Was er geen manier waarop ze meer over haar moeder te weten kon komen? Ma zou haar in elk geval niet helpen wanneer ze dat ging proberen, zo veel was wel duidelijk. ‘Ik zeg verder niks over Thomasina, en daarmee uit. Het is allemaal voorbij, het is verleden tijd en dat moet het ook blijven. Uit spitten in het verleden is nog nooit iets goeds voortgekomen.’
Als ma je met die blik aankeek, had het geen enkel nut om te protesteren. Zelfs de inquisitie zou er niet in zijn geslaagd om iets aan Dora Smith te ontfutselen als ze eenmaal had besloten haar mond dicht te houden.
Dwaze gedachten over het inhuren van een detective schoten door Polly’s hoofd, maar hoe kon ze zich dat veroorloven? Ze kon proberen om zelf meer te weten te komen, maar waar moest ze beginnen? Tomkins was een heel alledaagse naam, weliswaar niet zo gewoontjes als Smith, maar er moesten duizenden Tomkinsen in Groot-Brittannië wonen. Omdat ze geen flauw idee had uit welk deel van het land Dora en haar familie kwamen, zou het nutteloos zijn om te proberen meer aan de weet te komen.

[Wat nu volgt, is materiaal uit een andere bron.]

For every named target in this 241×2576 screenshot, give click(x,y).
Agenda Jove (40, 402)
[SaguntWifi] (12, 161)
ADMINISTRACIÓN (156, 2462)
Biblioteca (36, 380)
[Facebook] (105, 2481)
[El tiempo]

De soep kookte en kwam omhoog en Polly haalde de pan net snel genoeg van het vuur voor de soep langs de zijkant van de pan omlaag zou druppelen. Ze schonk hem in een kom, besmeerde een boterham dun met margarine en zette de soep op tafel nadat ze haar schetsboek en pen aan de kant had geschoven.
Ze at langzaam en staarde in de verte, zonder haar vertrouwde omgeving te zien. In plaats daarvan zag ze een vreemde plek, vol mensen die ze niet kende. Een wereld waarin ze leefde, maar eentje waar ze niet echt in aanwezig was. Ze schudde haar hoofd en keek op haar polshorloge. O, verdraaid. Tien over acht en ze had om tien voor half negen afgesproken met Roger, als zijn dienst in het ziekenhuis erop zat. Ze werkte het laatste restje soep snel naar binnen, smeet de kom en de lepel in de wastafel, trok haar regenjas aan, zette haar baret stevig op, pakte haar schoudertas en rende de kamer uit.